Entre las particularidades estructurales más características de la época actual se encuentra la discordancia entre, por un lado, el elevado grado de ajustamiento a la realidad del conocimiento y el gran dominio que posee el hombre sobre la naturaleza no humana, y, por el otro, el grado de manejo práctico y teórico que se ha alcanzado en lo referente a las cuestiones sociales. En el primer caso se consiguió una ruptura definitiva; el nudo del enlace doble fue desatado. Esta ruptura, la recalada final en las ciencias de la naturaleza, después de siglos de avance en esa dirección, fue seguida por un progreso casi rectilíneo tanto del conocimiento científico como del dominio y manejo prácticos. En el plano social humano hasta ahora no se ha producido una ruptura comparable que conduzca a unos conocimientos más adecuados y un dominio más confiable, a pesar de haberse dado una serie de avances proto y seudocientíficos. En este plano el ser humano continúa girando indefenso dentro del círculo, como el pescador petrificado por el pánico lo hacía en el Maëlstrom. Aquí continúa vigente una situación en la que un alto grado de emocionalidad en el pensamiento, por un lado, y un elevado grado de exposición ante los peligros emanados del hombre mismo, por el otro, se refuerzan recíprocamente y muchas veces se incrementan. Además, el peligro también aumenta considerablemente por cuanto los seres humanos que están atrapados en este enlace doble pero no advierten su situación suelen considerar que deseos y conocimientos, en realidad cargados de emociones y provocados por el enlace doble, son totalmente «racionales» y orientados hacia la realidad.
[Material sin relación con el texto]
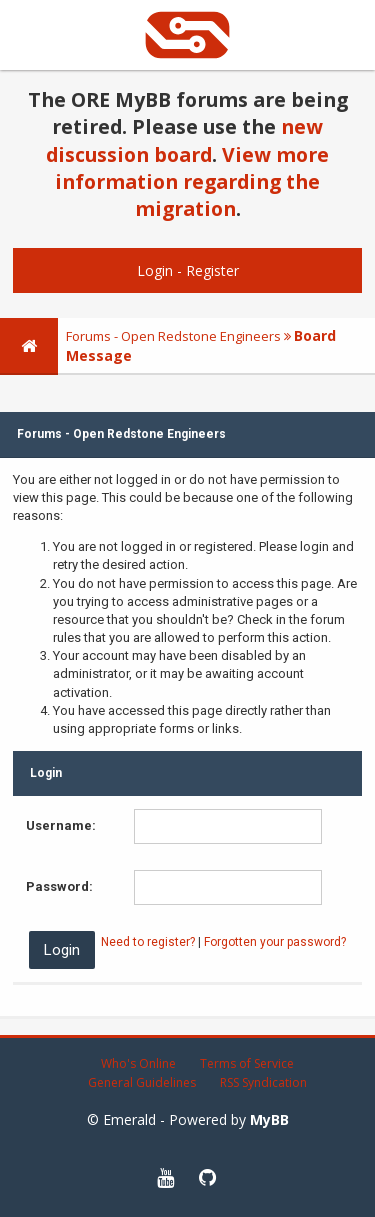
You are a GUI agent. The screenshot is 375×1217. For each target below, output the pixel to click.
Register (212, 270)
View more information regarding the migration (192, 182)
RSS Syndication (263, 1082)
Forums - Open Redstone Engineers (173, 336)
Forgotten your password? (275, 942)
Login (155, 270)
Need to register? (148, 942)
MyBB (269, 1119)
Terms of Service (247, 1063)
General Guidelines (142, 1082)
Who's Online (138, 1063)
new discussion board (184, 140)
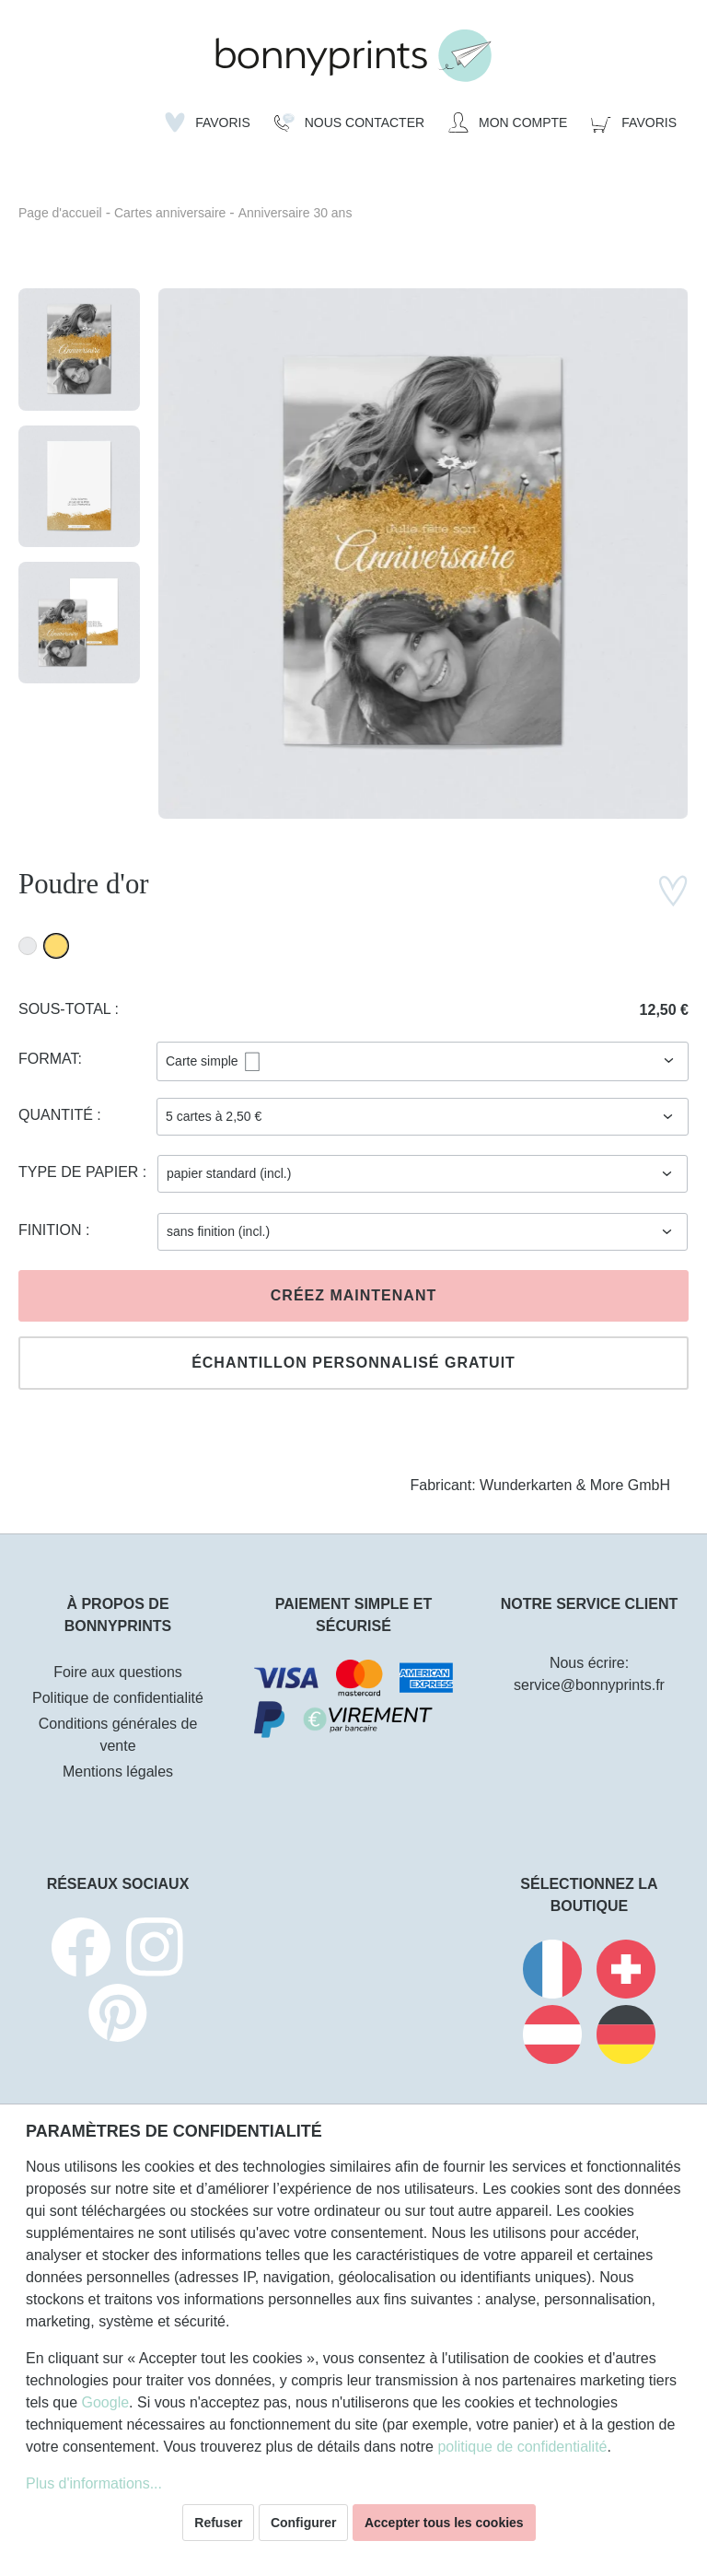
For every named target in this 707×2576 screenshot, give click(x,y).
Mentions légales (118, 1771)
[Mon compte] (507, 122)
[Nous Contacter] (349, 122)
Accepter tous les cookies (444, 2522)
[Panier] (634, 122)
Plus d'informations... (94, 2483)
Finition (52, 1230)
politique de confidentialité (522, 2446)
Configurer (304, 2522)
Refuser (218, 2522)
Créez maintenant (353, 1295)
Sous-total (66, 1009)
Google (105, 2402)
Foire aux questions (117, 1672)
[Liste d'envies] (207, 122)
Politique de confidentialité (117, 1698)
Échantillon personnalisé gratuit (353, 1362)
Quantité (57, 1115)
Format (48, 1059)
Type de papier (80, 1172)
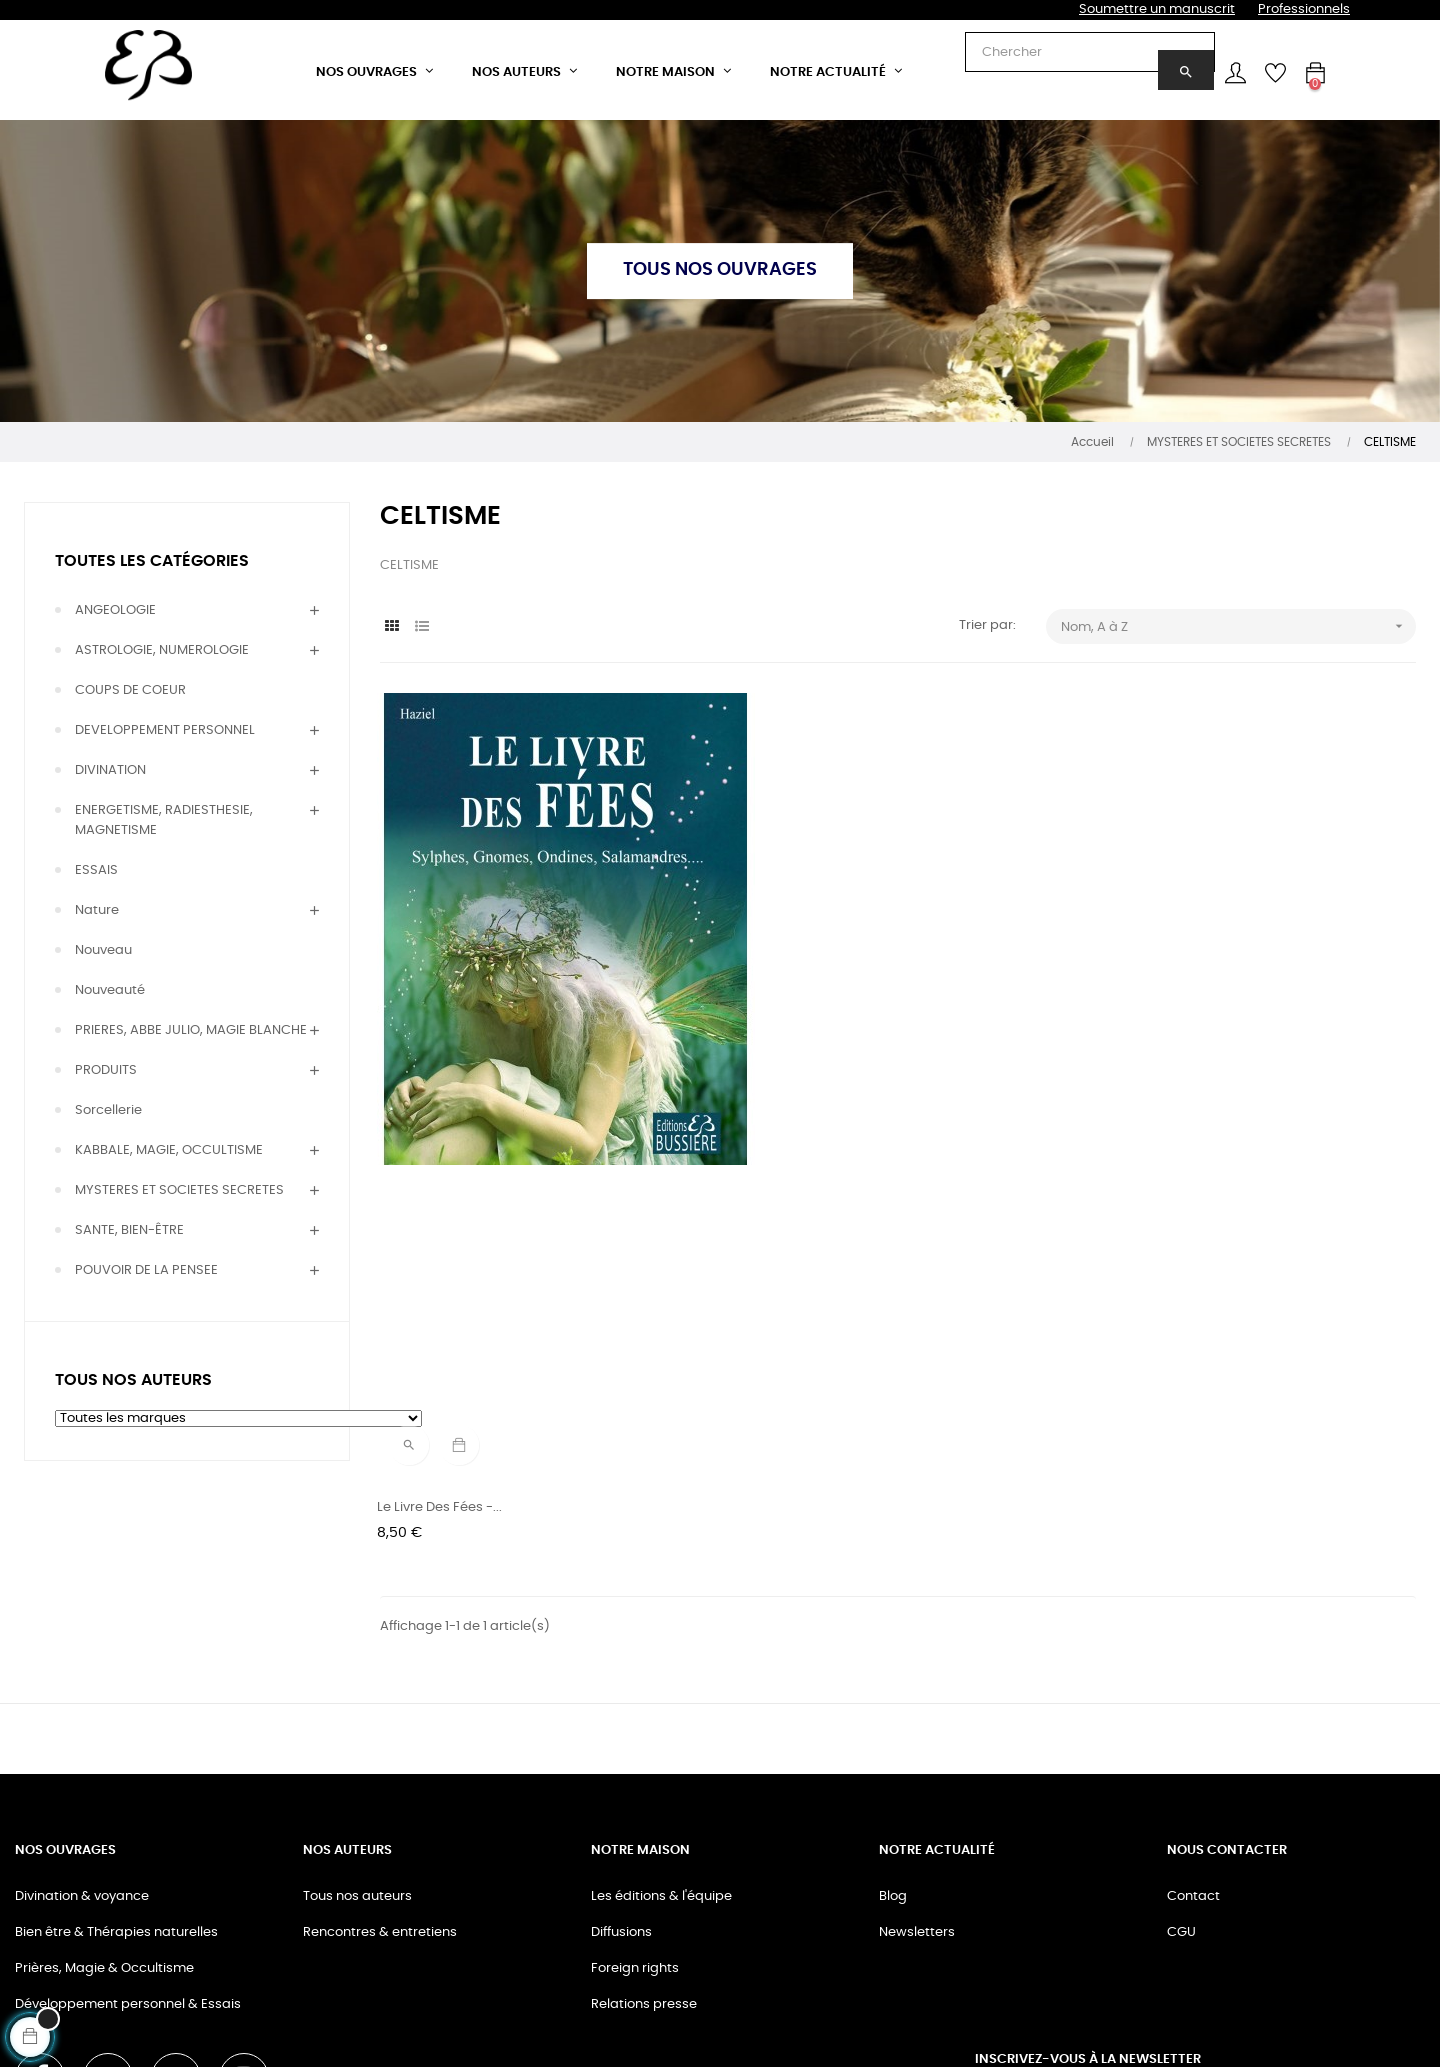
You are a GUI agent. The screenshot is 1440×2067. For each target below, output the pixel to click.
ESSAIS (96, 870)
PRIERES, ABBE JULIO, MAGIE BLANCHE (191, 1030)
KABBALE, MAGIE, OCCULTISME (169, 1150)
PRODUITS (106, 1070)
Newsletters (917, 1749)
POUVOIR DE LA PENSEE (146, 1270)
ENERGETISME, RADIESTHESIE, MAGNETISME (164, 820)
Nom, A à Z (1238, 626)
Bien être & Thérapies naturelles (116, 1749)
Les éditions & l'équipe (661, 1713)
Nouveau (103, 950)
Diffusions (621, 1749)
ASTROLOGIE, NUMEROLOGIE (162, 650)
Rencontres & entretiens (380, 1749)
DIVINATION (110, 770)
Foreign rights (635, 1785)
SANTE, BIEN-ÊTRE (129, 1230)
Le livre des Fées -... (442, 1129)
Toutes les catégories (152, 561)
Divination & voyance (82, 1713)
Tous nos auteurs (357, 1713)
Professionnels (1304, 9)
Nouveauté (110, 990)
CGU (1181, 1749)
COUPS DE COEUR (130, 690)
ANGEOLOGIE (115, 610)
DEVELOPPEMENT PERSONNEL (165, 730)
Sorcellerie (108, 1110)
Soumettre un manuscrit (1157, 9)
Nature (97, 910)
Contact (1193, 1713)
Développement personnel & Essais (128, 1821)
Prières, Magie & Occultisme (104, 1785)
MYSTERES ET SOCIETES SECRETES (179, 1190)
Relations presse (644, 1821)
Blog (893, 1713)
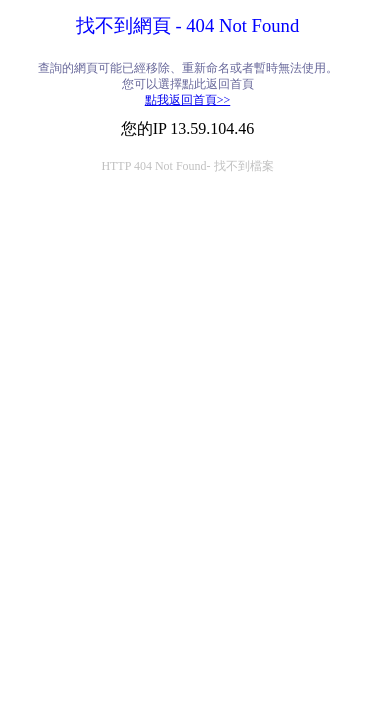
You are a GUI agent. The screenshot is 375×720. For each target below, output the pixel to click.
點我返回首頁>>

En épocas pretéritas probablemente hubo un largo período en el que los procesos de la naturaleza no humana eran mucho más amenazadores para el hombre que los peligros emanados del hombre mismo. Hoy en día, en las regiones desarrolladas del mundo sucede lo contrario. Si bien la amenaza que representan los fenómenos naturales no ha desaparecido por completo, ni mucho menos, sí se ha reducido un tanto, mientras que algunos de los peligros más serios que amenazan actualmente al hombre emanan del mismo ser humano. En el plano de la convivencia humana, en el plano social, el grado de distanciamiento en el pensar y el actuar está muy por detrás del alcanzado en los planos físico y biológico. En el plano social sigue girando sin interrupción la rueda en la cual una elevada emocionalidad del pensamiento y de la acción mantiene peligros incontrolables emanados de grupos humanos, y viceversa; el nivel de desarrollo en que se encuentra este plano es comparable al nivel en que se encontraban las relaciones del hombre con la naturaleza no humana en épocas pasadas. En el plano social los grupos humanos continúan atados entre sí por un inextricable enlace doble. Y algunos de esos grupos poseen un potencial de destrucción que se acerca al de las catástrofes naturales de escala global.